▸ **Supplied data**
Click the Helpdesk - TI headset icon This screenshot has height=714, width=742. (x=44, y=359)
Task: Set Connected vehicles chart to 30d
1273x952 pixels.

==

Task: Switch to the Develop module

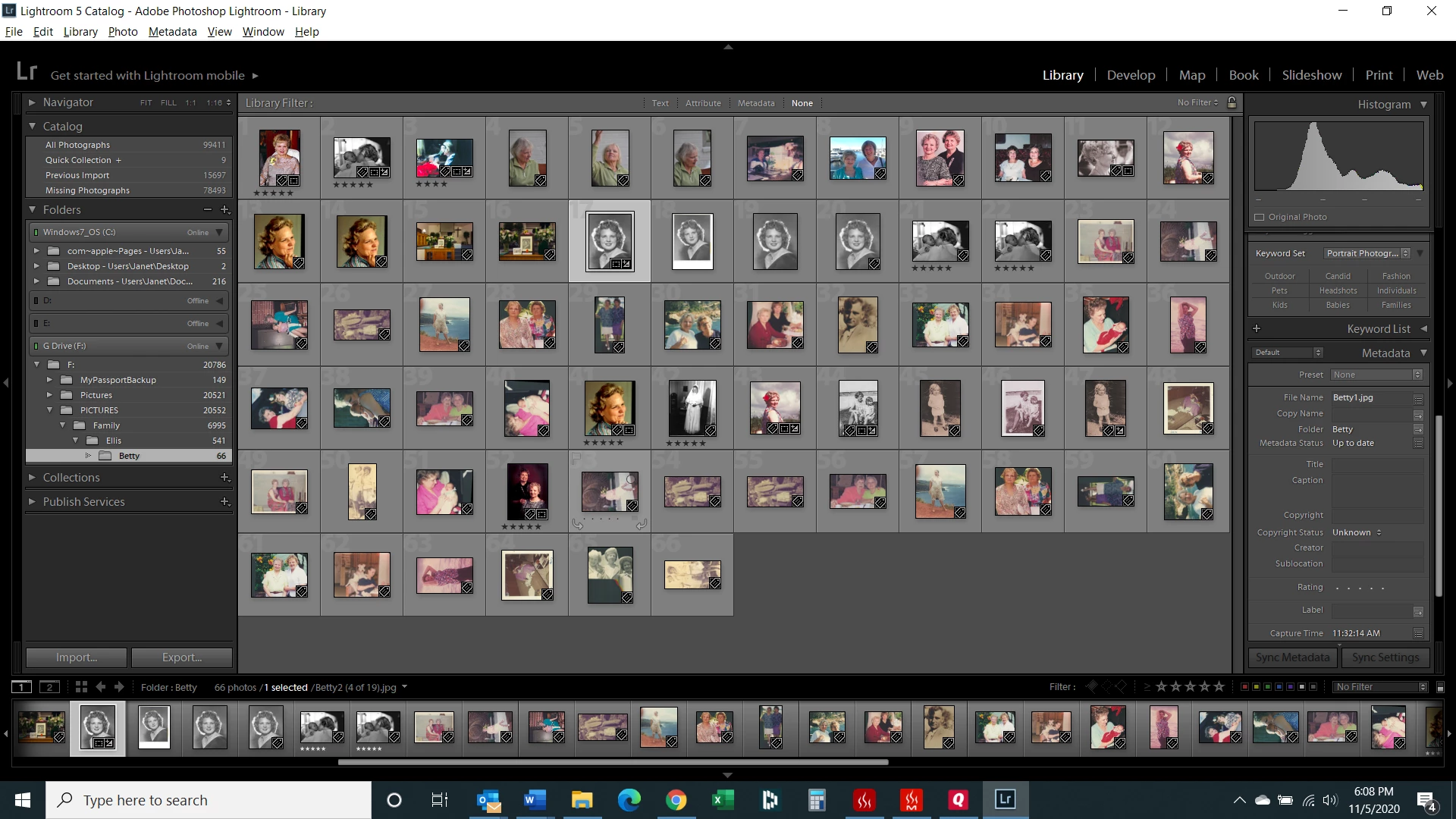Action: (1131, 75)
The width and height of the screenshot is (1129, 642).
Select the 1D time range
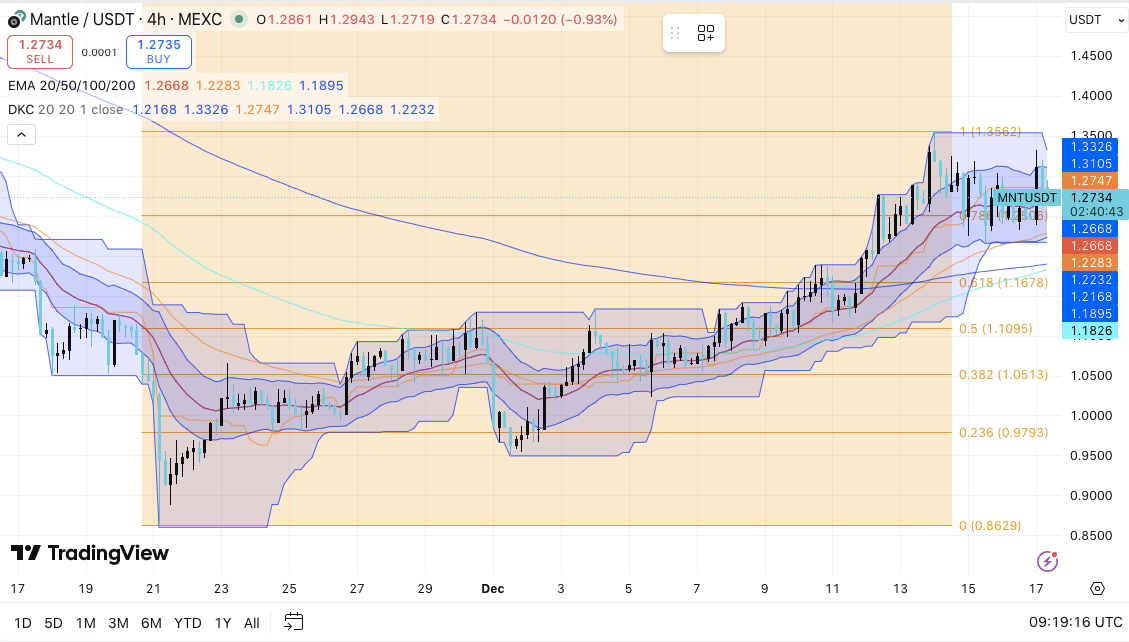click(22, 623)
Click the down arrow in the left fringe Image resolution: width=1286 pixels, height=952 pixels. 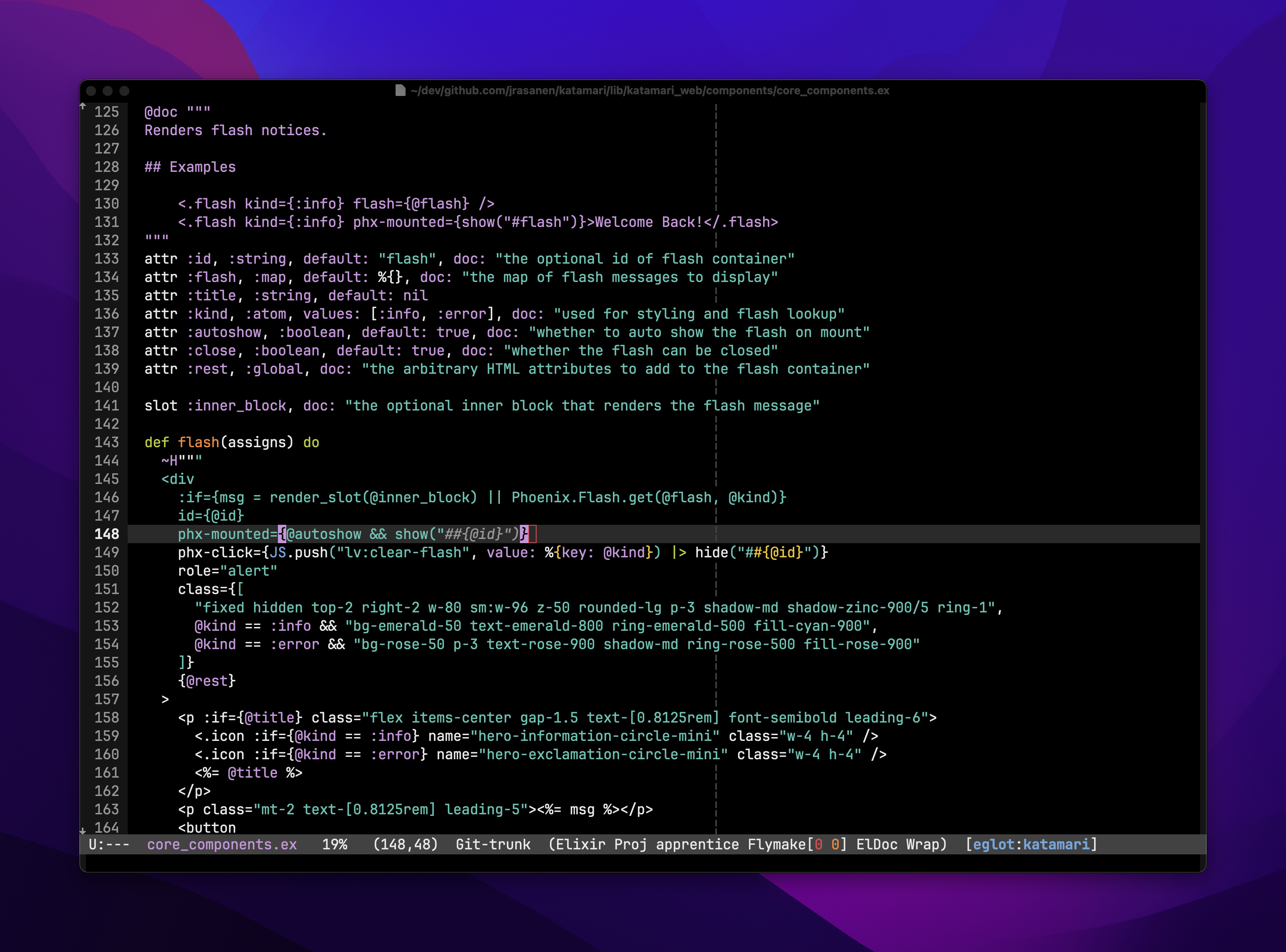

...

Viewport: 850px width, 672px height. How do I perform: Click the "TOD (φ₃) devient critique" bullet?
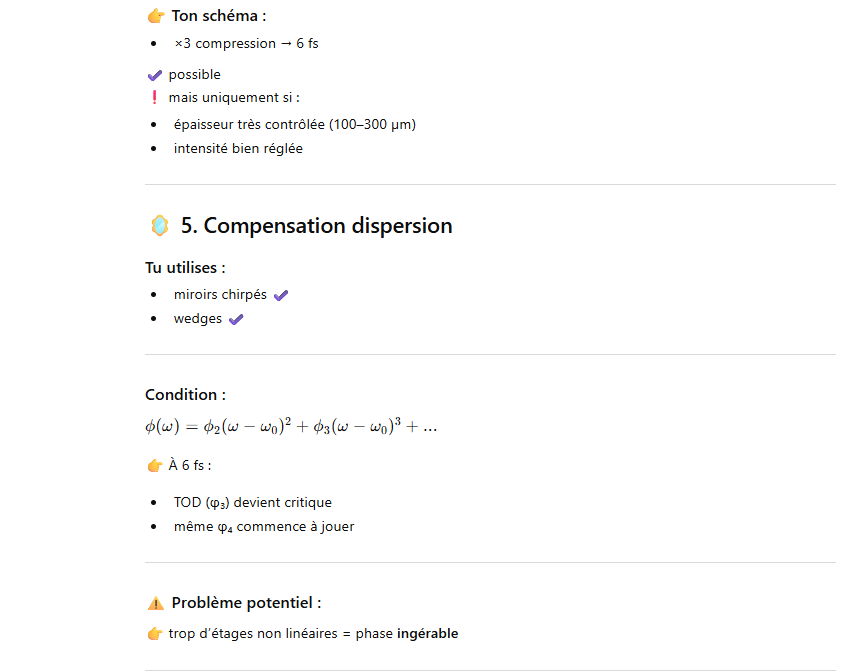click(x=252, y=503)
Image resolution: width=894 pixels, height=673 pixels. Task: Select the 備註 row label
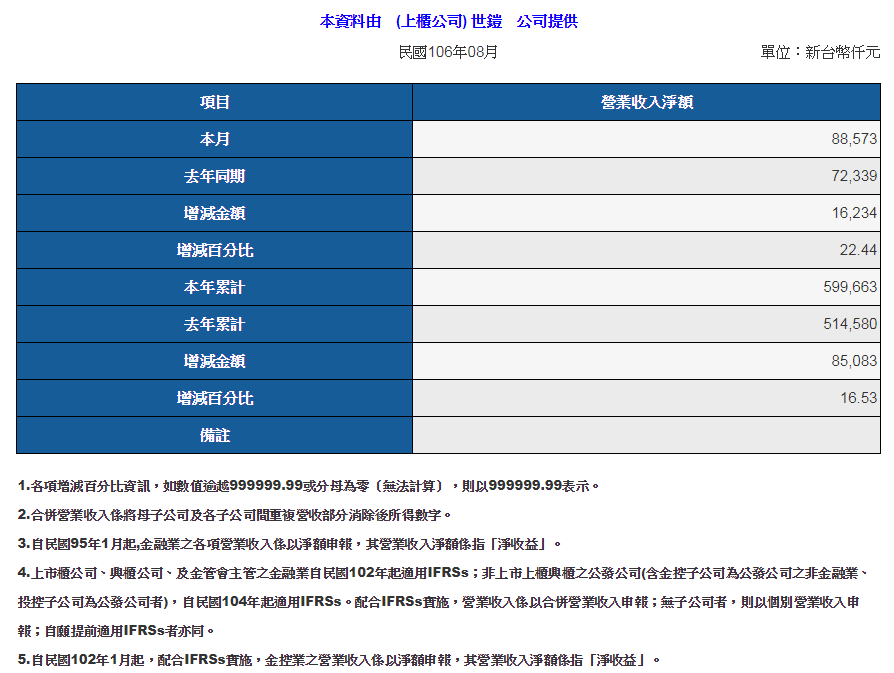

▸ **Exercise instructions**
Begin at the line of data that has "Click the Helpdesk" and stop after the line that has "1273x952 pixels.". Edit those lines by replacing "30d" with "7d", leave everything else unchanged, and return only those lines.

▸ **Full solution**
Click the Helpdesk - TI headset icon This screenshot has height=714, width=742. (x=44, y=359)
Task: Set Connected vehicles chart to 7d
1273x952 pixels.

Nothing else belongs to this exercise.